**Prompt:**
Once the line holding "Instruction: Click the depth slider bar" is found in the entries below, restate it and each line after it word for word, with no pictures.

╭─ Input data

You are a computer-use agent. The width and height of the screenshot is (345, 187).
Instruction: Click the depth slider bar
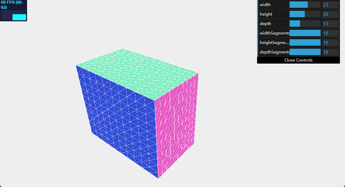tap(305, 24)
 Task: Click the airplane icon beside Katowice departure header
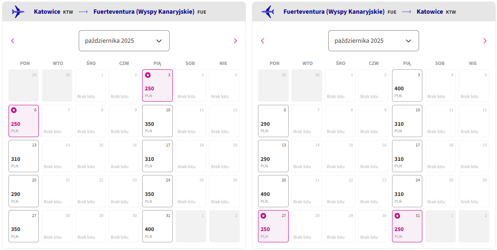(19, 12)
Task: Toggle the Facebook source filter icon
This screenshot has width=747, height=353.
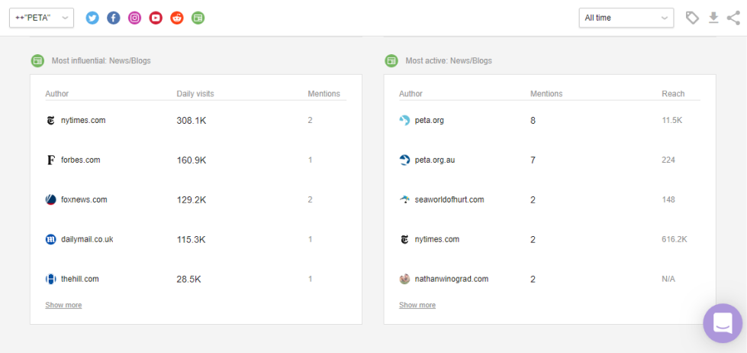Action: [x=114, y=18]
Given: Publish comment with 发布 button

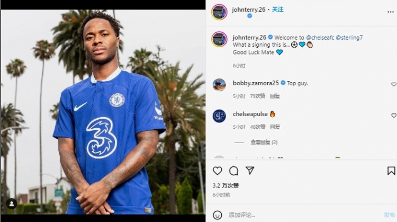Looking at the screenshot, I should coord(390,215).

╰─

**Written response:**
Instruction: Click the depth slider bar
tap(305, 24)
 Task: Click the airplane icon beside Katowice departure header
(19, 12)
Task: Toggle the Facebook source filter icon
This screenshot has width=747, height=353.
Action: [x=114, y=18]
Given: Publish comment with 发布 button

Looking at the screenshot, I should coord(390,215).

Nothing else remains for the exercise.